The year of the H1N1 virus, Mike and I did not breathe easily. We were always washing hands, always wondering when we should take Nick out of school to keep him safe. That was training for this.
Every evening now, I sit down to contemplate the total number of people who have died from COVID-19. It’s getting harder to imagine the families of all those people. There are too many, a whole city’s worth of grieving people. But I sit for a few moments every day to think of them. I imagine their frustration because they couldn’t accompany their family into the hospital, their agony that they couldn’t hold their hand during their last breath, their grief because they died alone, their futility because they can’t even gather together with loved ones afterward.

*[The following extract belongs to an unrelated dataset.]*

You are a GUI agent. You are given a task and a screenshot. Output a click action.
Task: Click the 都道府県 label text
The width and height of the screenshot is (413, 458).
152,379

One of my friends said I shouldn’t watch the news for a while. I can’t imagine ignoring it. It’s horrifying to think that these are the people who said that same thing to me when our government put children into cages. Turn off the news, they said. Don’t watch.
If we all stood on a beach and could see the tsunami coming, I would have to watch. I would not be able to look away.
Twice, I’ve been witness to someone I loved at the moment they died. The first time was when I was thirteen years old. I sat with my father. I could not have turned away. That grief was deep. It lasted a long time, years, probably because I had no one I could really talk to about it, no one I knew who related to that moment, the moment of the last shuddering breath of someone I loved.
I wake up in the morning, remember what is happening in the world, and feel that grief all over again. I know I have been given this wonderful life with my two wonderful people. I know exactly how fragile that is.
It feels like fear, but I have to tell you a secret: it’s really love. In all this stress, I know I am looking love in the eye and it washes over me.